Here’s what I learned after I wrote a column about my frustration with discount coupons: Sometimes they’re worth the effort and sometimes they’re not.
I heard from lots of readers who have, unlike me, devised methods for successfully managing those slips of paper that promise money off a product purchase.
I wrote in the previous column that, although I like the idea of saving money with coupons, I’m frustrated by the time I spend accumulating them, storing them, keeping track of the expiration dates and — most importantly — remembering to use them.
One reader from Rockford, Ill., suggested getting a wallet-size organizer with labeled pockets (baking, beverages, cereal, etc.). Within each pocket, she organizes coupons by expiration date, with the ones coming due in front. At the end of the month, she flips through the organizer and discards the expired coupons.
She also recommended asking stores how long they honor coupons past the expiration date. Some don’t and others, such as Bed Bath & Beyond, accept them despite the date on the coupon.
Another reader from Rockford, Ill., made these good suggestions:
-- Carry a list of prices with you. Write down the grocery items you usually buy, including size and price. (Walmart is a good “low price” place to start.) Bring the list to the store so you can tell if the sale price really is a good deal.
-- Find a blog or two to follow for the best up-to-date deals. Her favorites are www.InGoodCents.com and www.DealSeekingMom.com.
-- Get the best deals by matching sales with coupons. For example, if apple juice is on sale for $1 and you have a 50-cent coupon at a store that doubles coupons, the item is free.
But not everybody is sold on the benefits of couponing.
Ann Barndt of Hudson, Mass., wrote that she’s wasted so much time trying to redeem coupons that “even the free ones are a pain.”
“One time I had a free coupon for canned tomatoes. I went to the store and couldn’t find them. Anywhere. I asked an employee for help. He finally found them on the top shelf. Time: 15 minutes. Good job, marketing department.”
Despite her wariness, she decided to use a coupon recently given to her by her son.
“I found the product, in the right style, in the right size, in the right quantity. All was going well. At the checkout, they refused to honor it because the coupon wasn’t good YET. I was too early. UGH!”

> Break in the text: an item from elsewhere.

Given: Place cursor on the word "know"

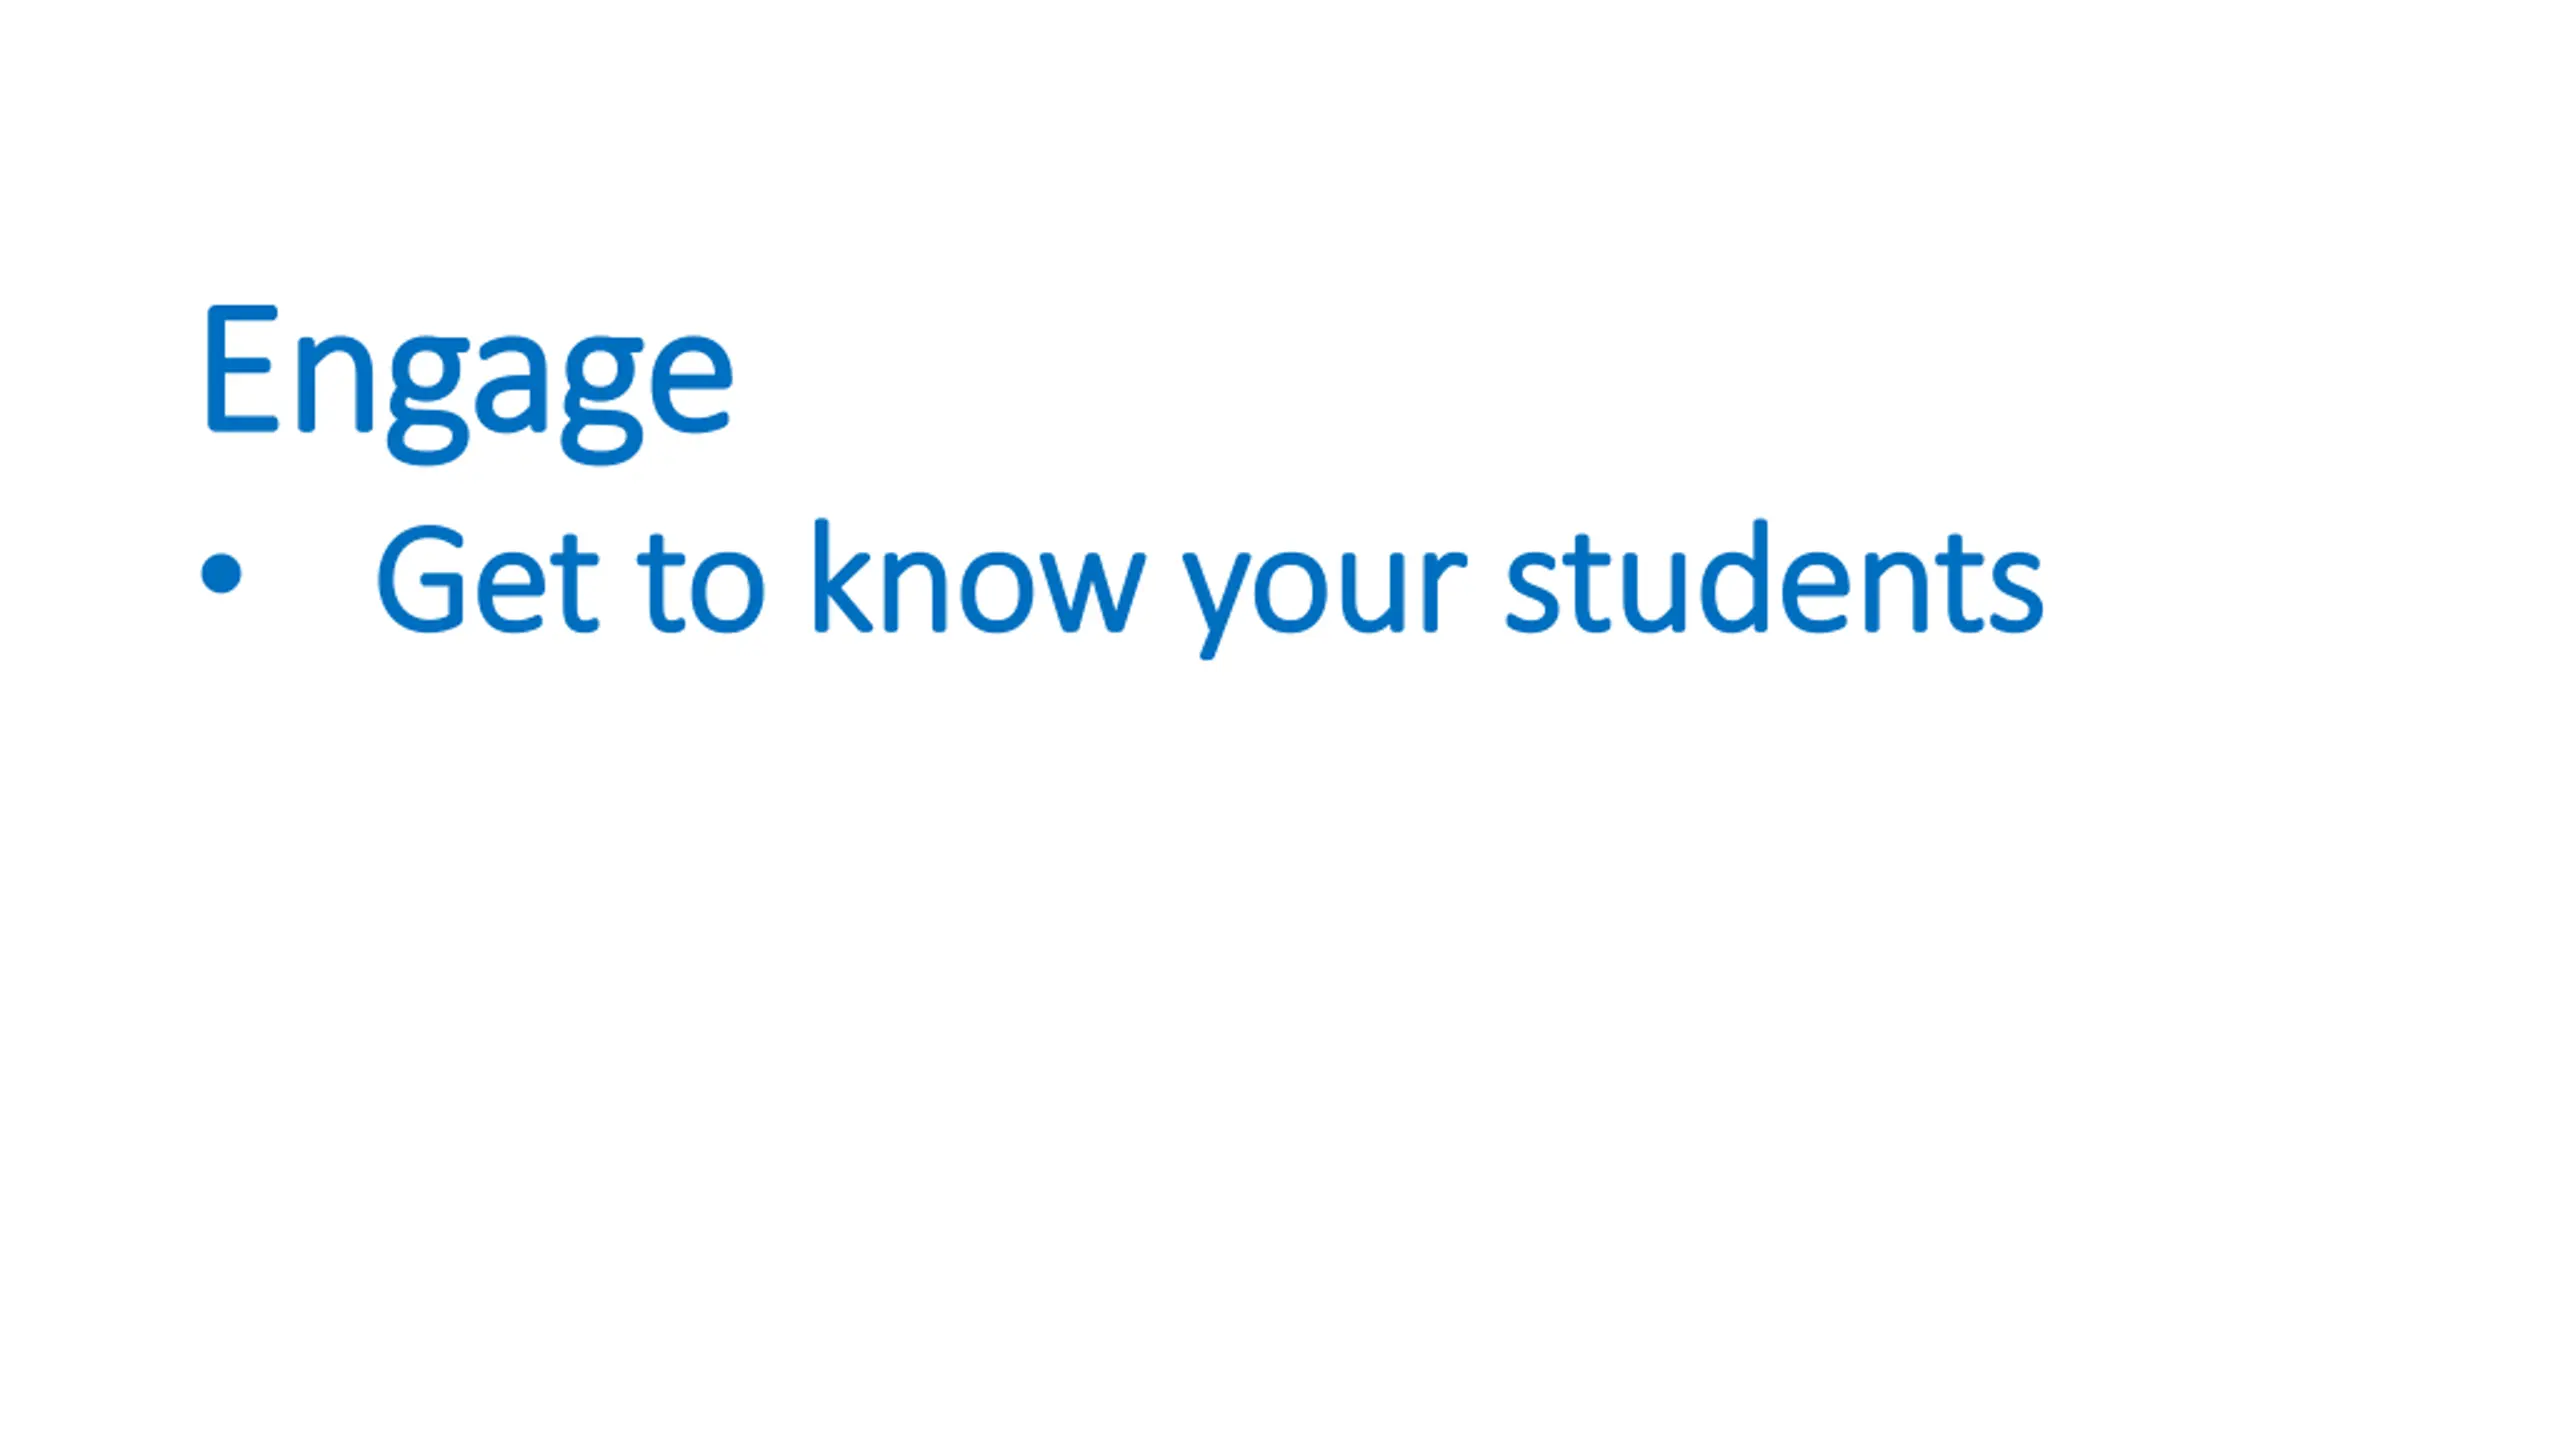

She said coupons are a big win for businesses, but not always for consumers.
“Coupons are the retailer’s way of advertising a new product or getting you to change behavior. The coupons work even when you don’t use them because when you look at them, you are getting the message. And when you clip them out, you are mentally picturing yourself buying the item. What often happens is that people will do the first two steps but forget to use the actual coupon when they buy the product. Retailer: 1. Consumer: 0.”
Barndt said coupons “cost me more in time, wasted effort and emotional energy than I could ever gain.” But she does occasionally use them, especially if they are for a free product.
“But most of the time, my attitude is ‘coupon non grata.’”
I have to admit, for the most part, so is mine.